В нем находилась какая-то темно-бурая жидкость, всего несколько капель ее.
— Не знаю, Иван Дмитриевич, — честно проговорил я.
— А я знаю, потому что этот шприц фигурировал в деле о Клубе анархистов. Тут находится ужаснейший яд кураре, одна капля которого, как тебе известно, может убить быка.
— И ты думаешь…
— Почти уверен, что Киршевский получил подобный укол. Эх вы, доктора-ученые… Нужно тебе сказать, что почтеннейшая Золотая Ручка имеет обыкновение носить с собой многие игрушки, довольно смертельные для взрослых ребят.
Не успел Путилин произнести это, как дверь кабинета рывком распахнулась, и в него вбежала красивая девушка. За нею, еле поспевая, неслись агенты и помощник Путилина.
— Куда вы? Постойте! Кто вы? — слышались испуганные возгласы.
— Мне надо Путилина! Мне надо начальника! — взволнованно кричала девушка.

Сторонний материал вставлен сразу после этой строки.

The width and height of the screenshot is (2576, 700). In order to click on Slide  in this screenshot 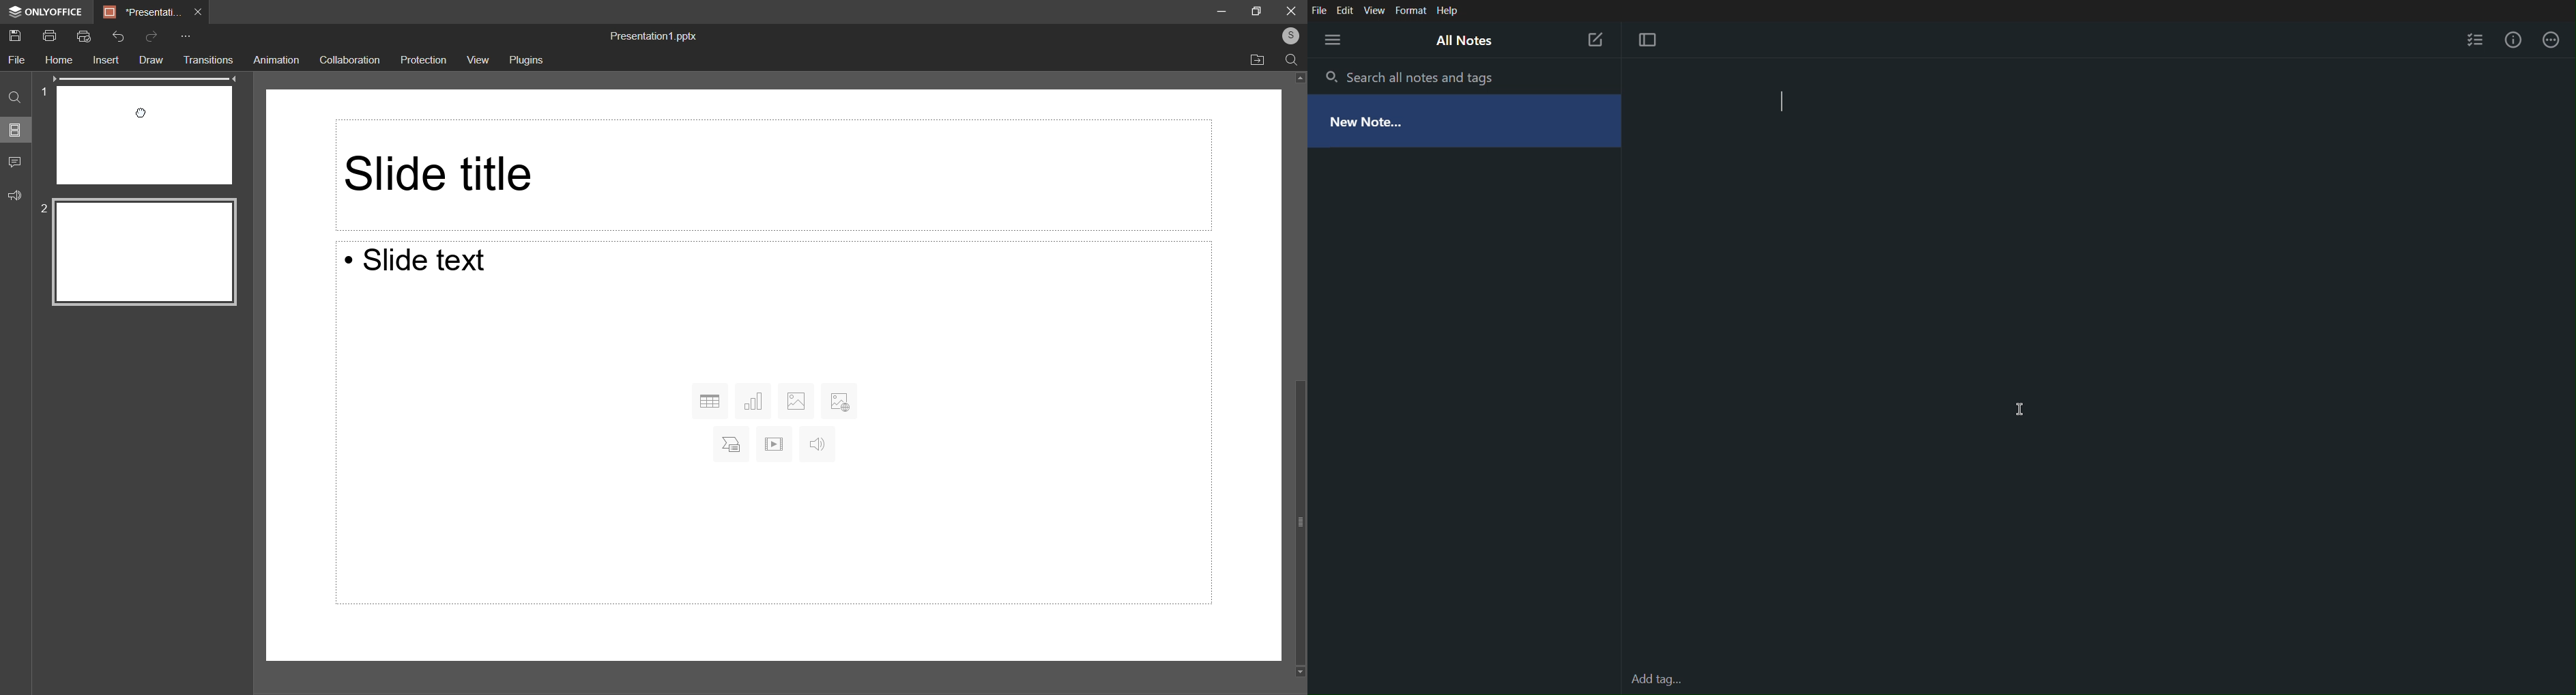, I will do `click(144, 134)`.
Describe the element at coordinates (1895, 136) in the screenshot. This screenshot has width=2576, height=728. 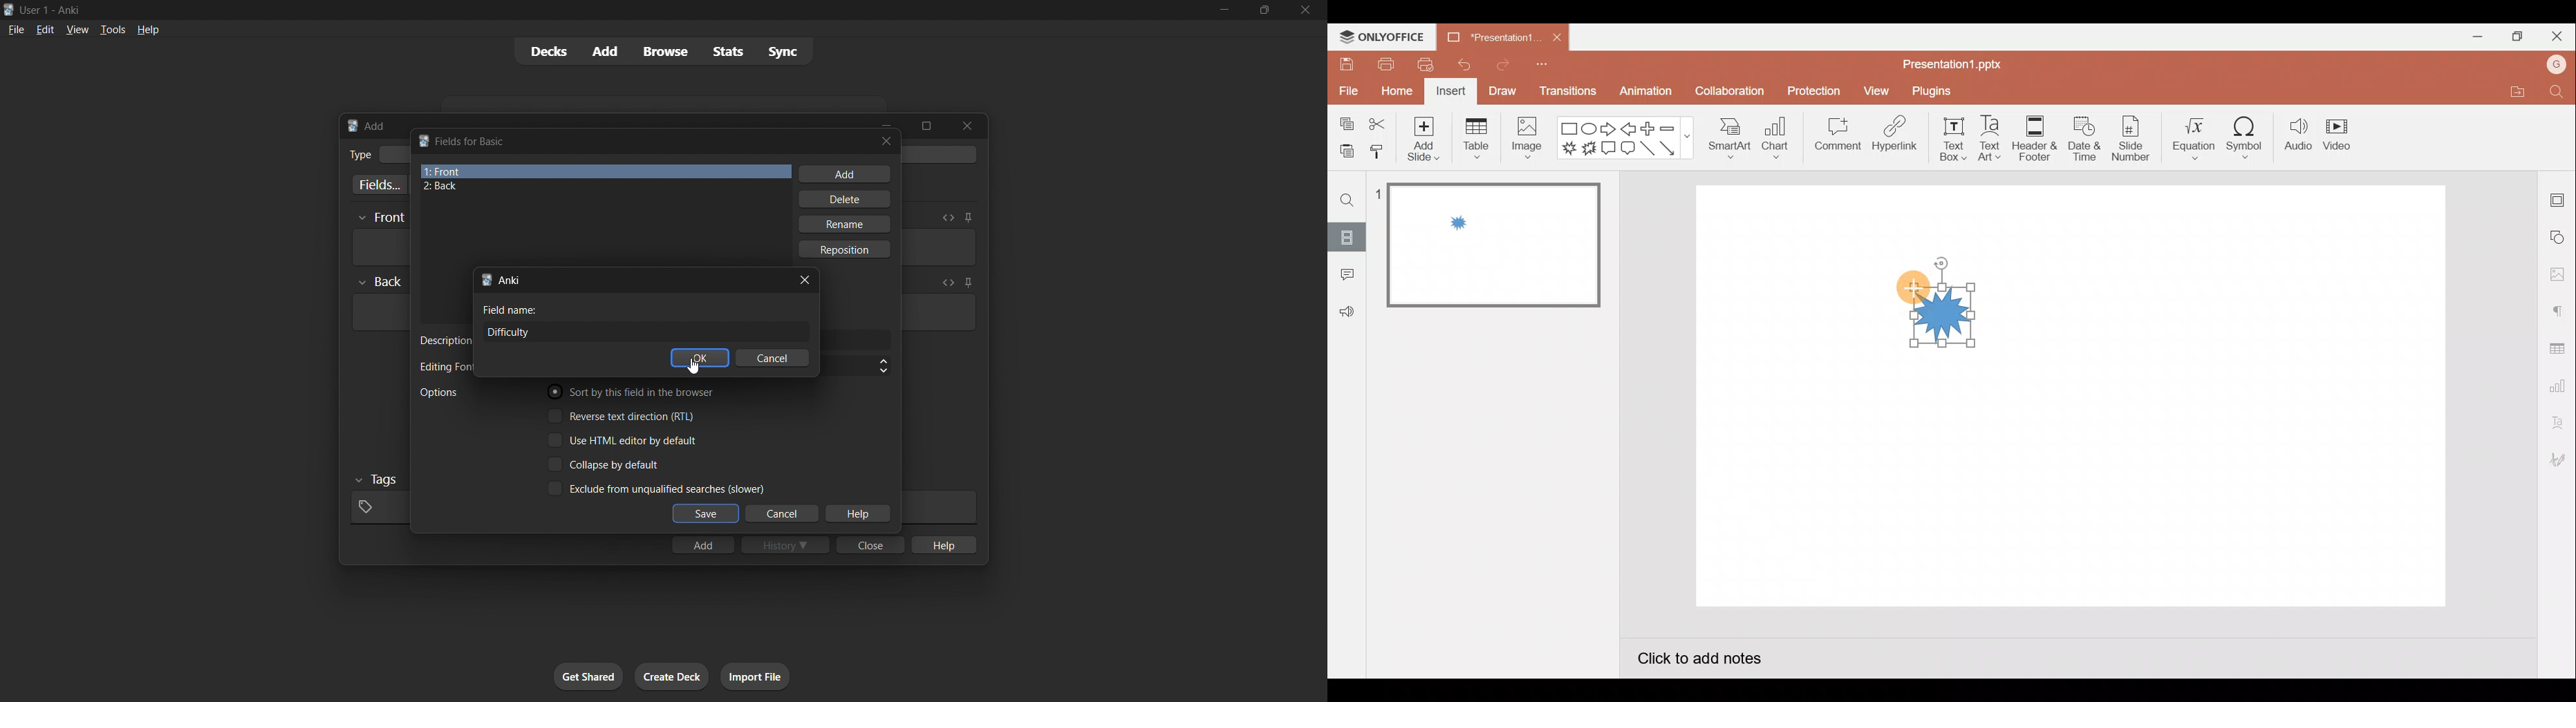
I see `Hyperlink` at that location.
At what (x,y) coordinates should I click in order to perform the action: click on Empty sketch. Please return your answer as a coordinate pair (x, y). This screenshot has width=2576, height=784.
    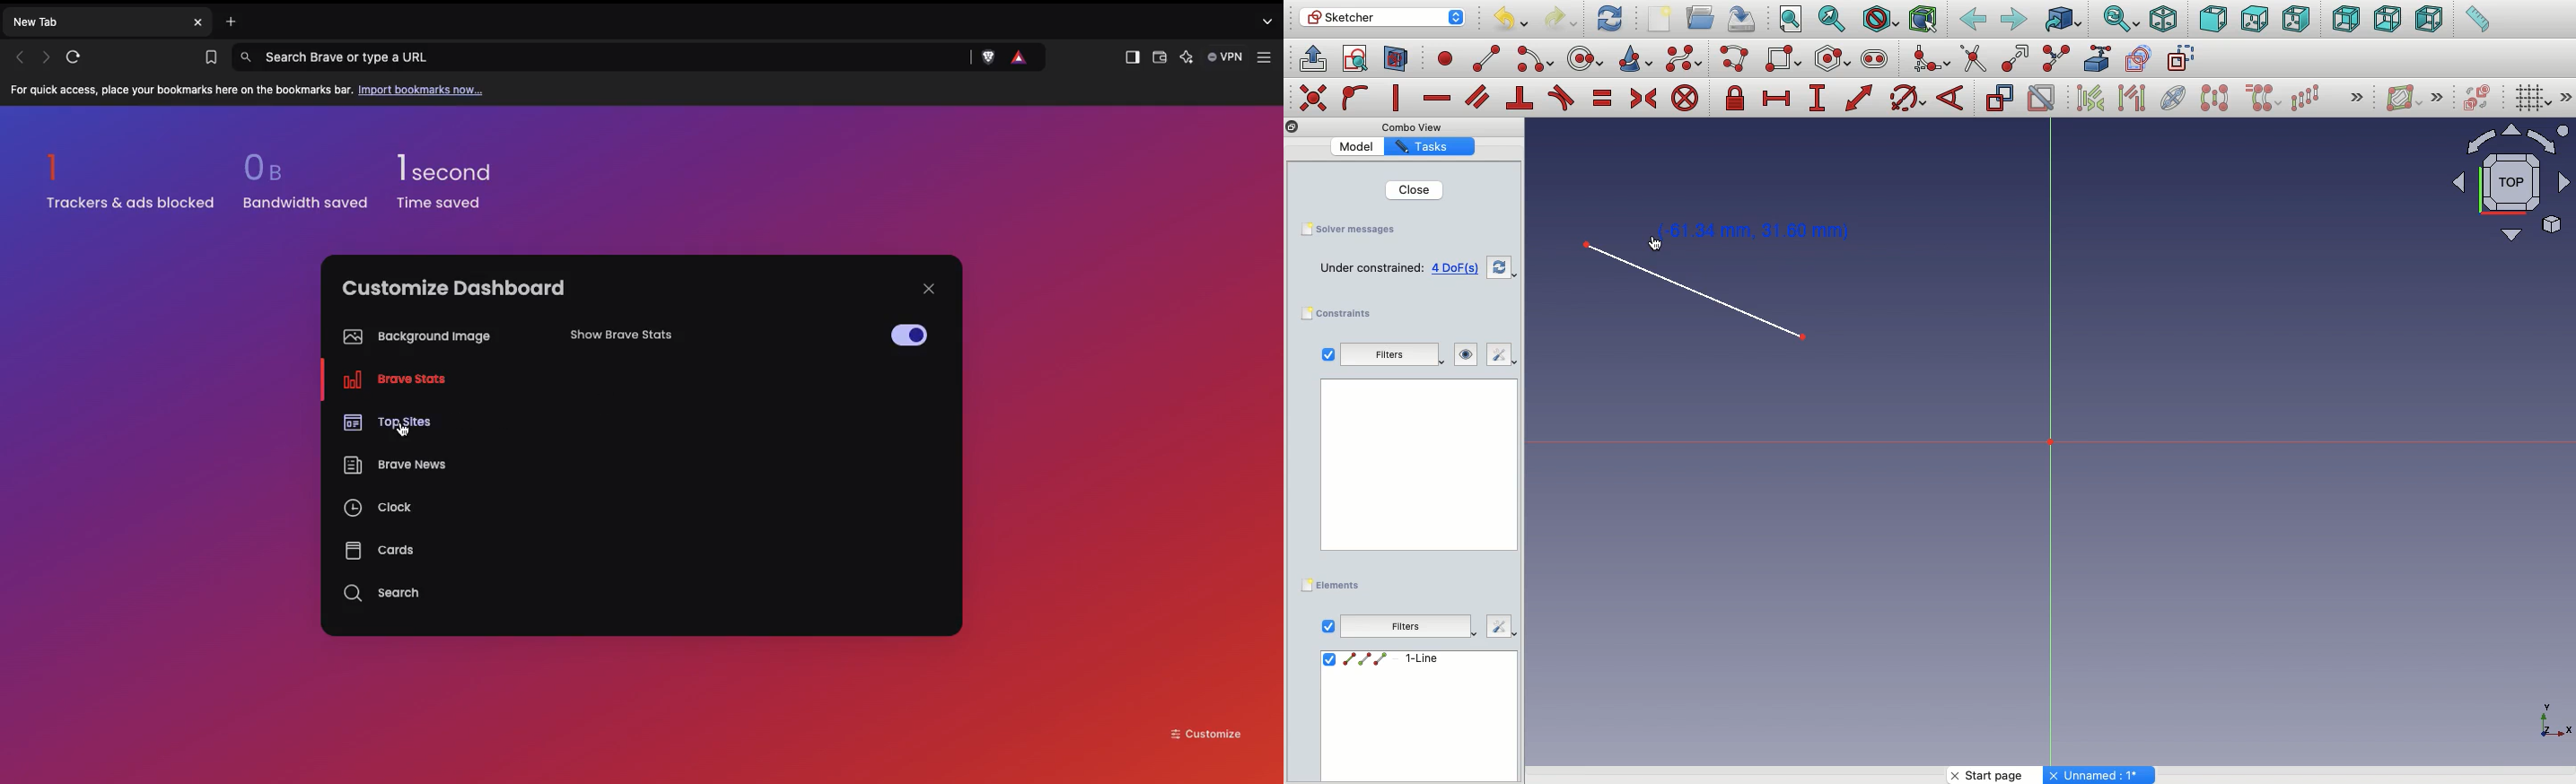
    Looking at the image, I should click on (1398, 267).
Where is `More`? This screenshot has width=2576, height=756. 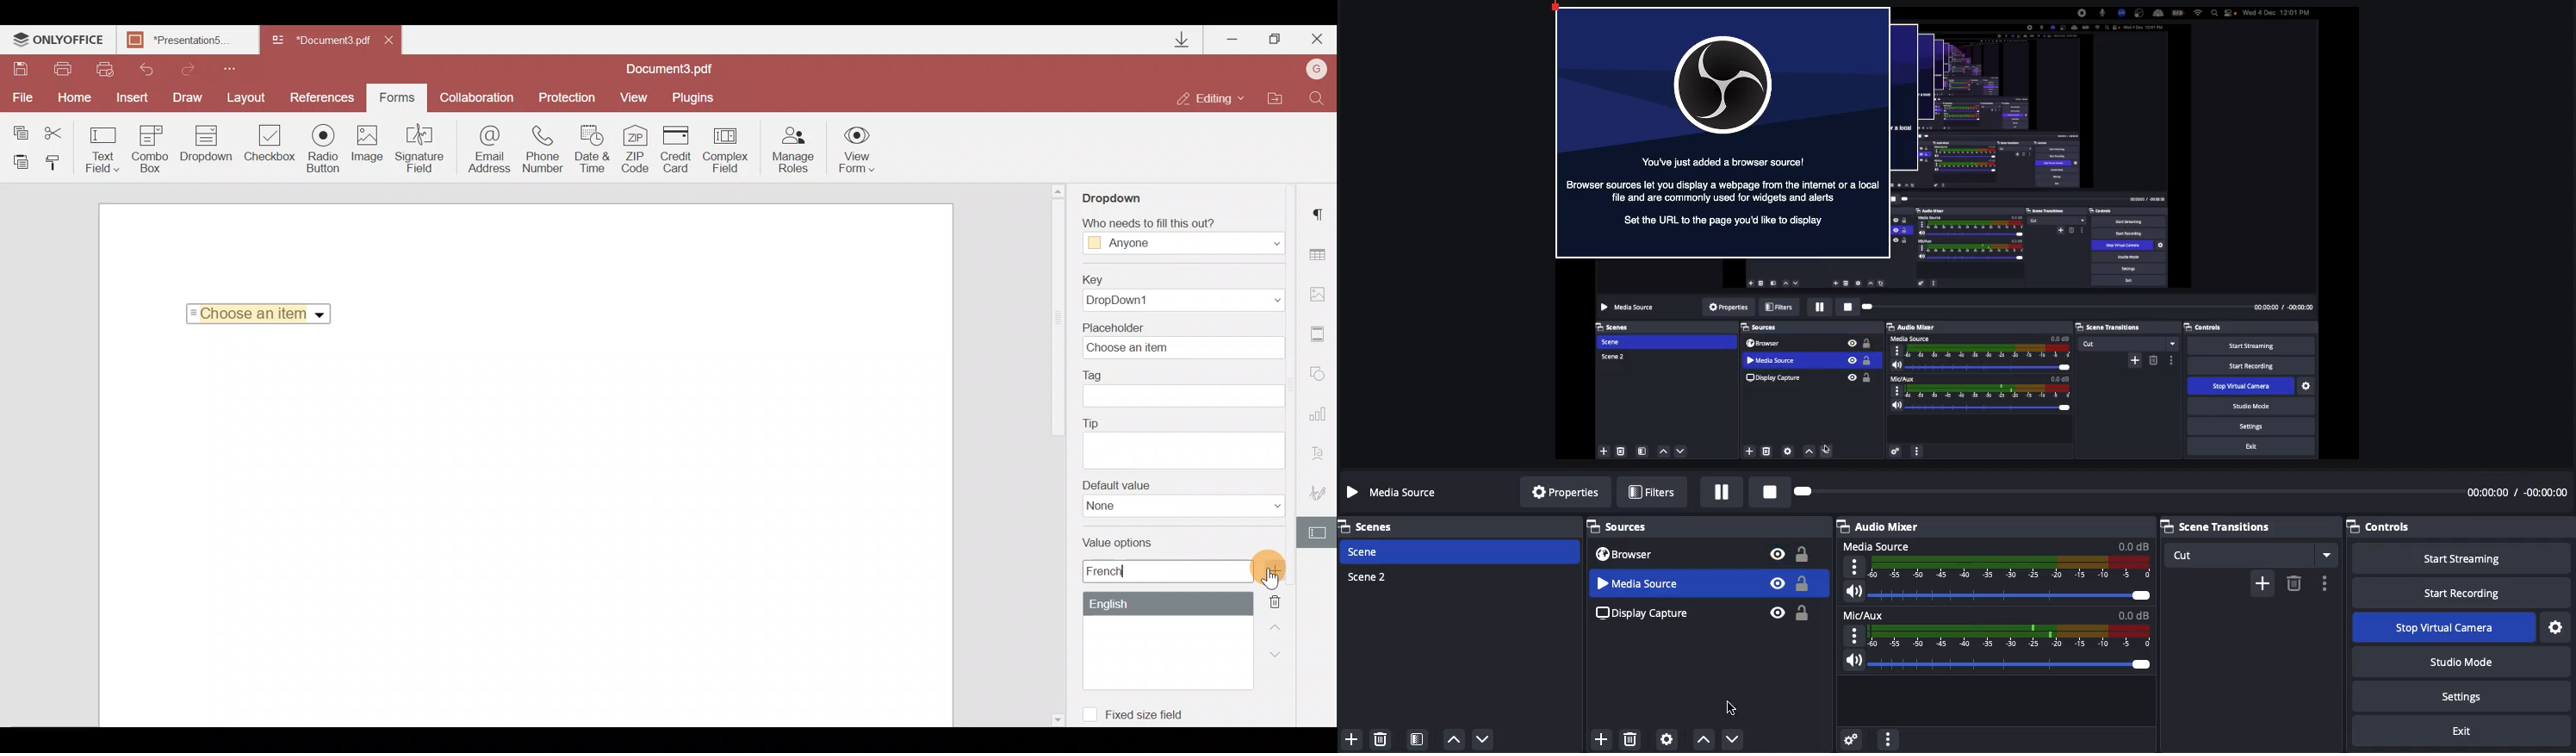 More is located at coordinates (1893, 738).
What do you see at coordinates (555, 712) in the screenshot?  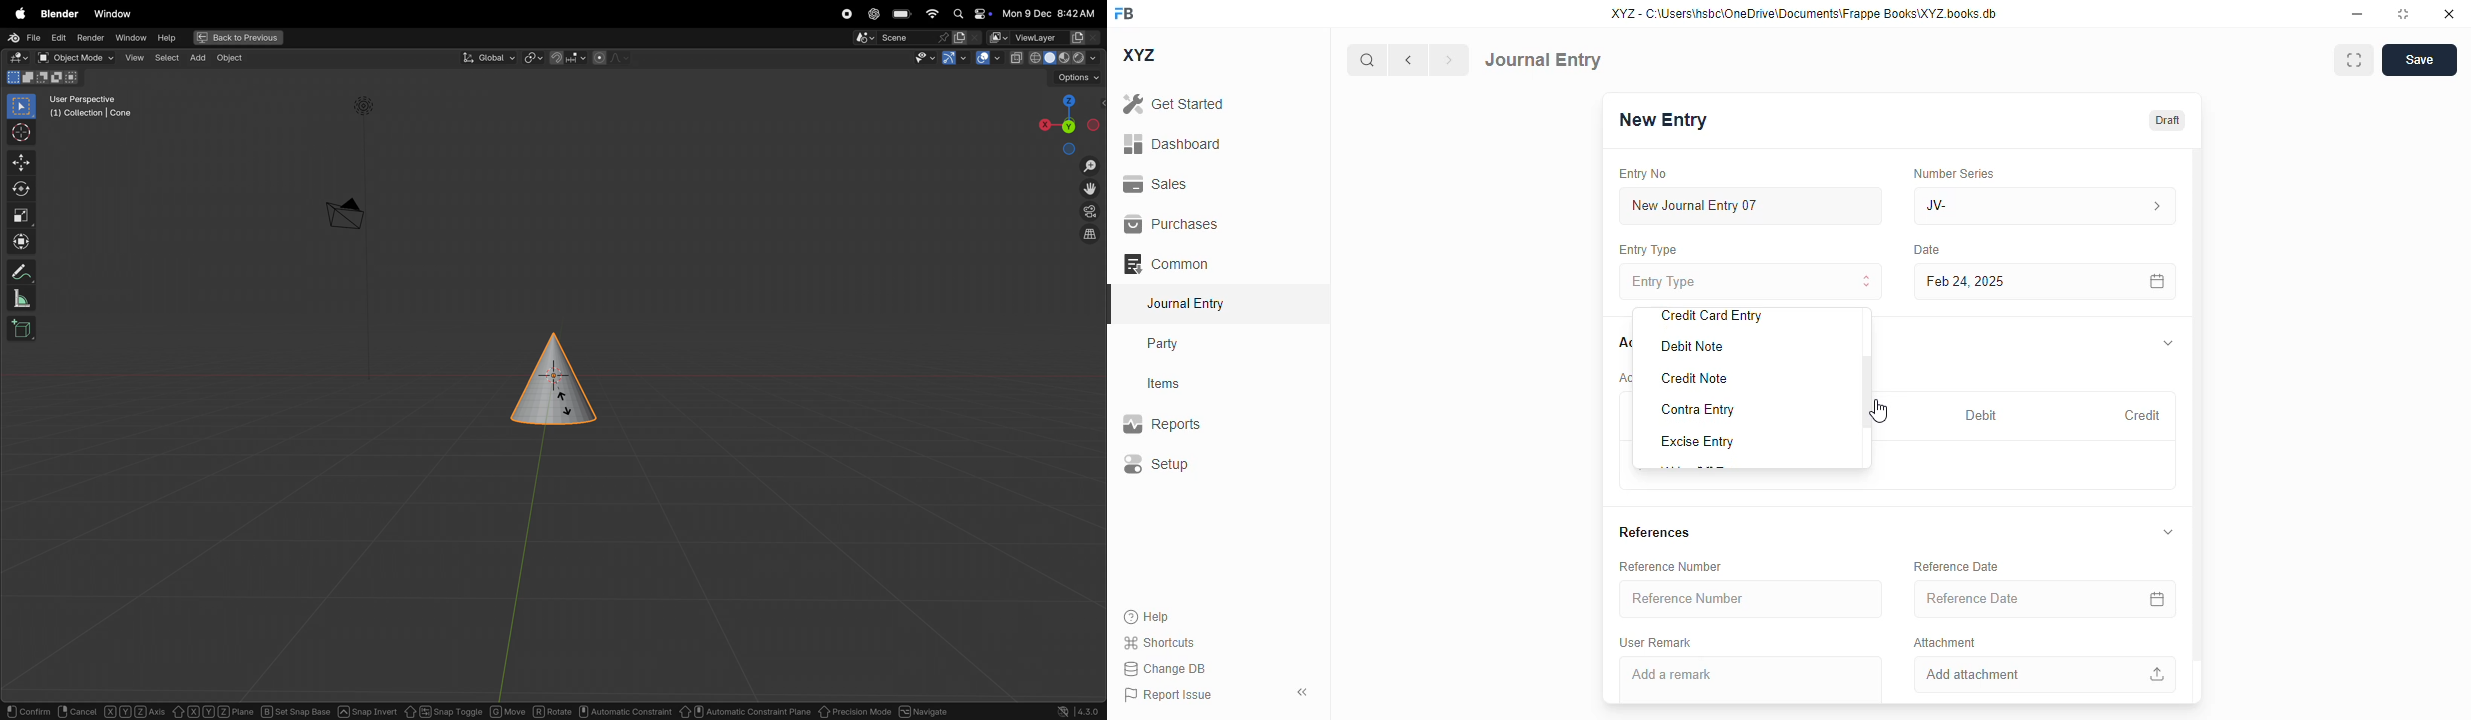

Несомненно, еврейка, поразительной красоты. Пряди черных волос выбивались из-под белого шелкового шарфа, наброшенного на голову. Глаза горели нестерпимым блеском, грудь высоко вздымалась.
— Что вам угодно? — быстро подошел к девушке Путилин.
— Вы… вы Путилин?
— Да. Ступайте, господа! — отдал он приказ дежурным агентам.
Странная посетительница без сил опустилась в кресло.
— Я… я пришла вам сказать: берегитесь, на вас готовится покушение…
— Кто вы? — спокойно спросил Путилин, взяв девушку за руку.
— Я — Азра.
— Азра? Какое красивое имя… Вы еврейка?
— Да.
— Что же вам надо от меня, мое милое дитя?
Девушка истерично заплакала:
— Вас хотят убить! Примите меры предосторожности!
— И убить меня хочет Сонька Блювштейн?
Эффект этих слов был поразительный. Девушка задрожала.
— Вы… вы это знаете? Откуда?
— Это уж мое дело, милое дитя. А вы вот лучше скажите, что привело вас ко мне? Вы ведь предательство совершаете, свою единокровную соплеменницу выдаете…
Азра молчала.
— Ревность? — тихо спросил девушку великий сердцевед-сыщик.
Азра вся задрожала, вскочив, как разъяренная молодая тигрица.
— Да, да! Ревность, безумная ревность! Я ненавижу ее, проклинаю ее, потому что она отняла и отнимает у меня моего жениха.
— Он любит вас, ваш жених?
— О да!
— Так под страхом чего же Золотая Ручка воздействует на него?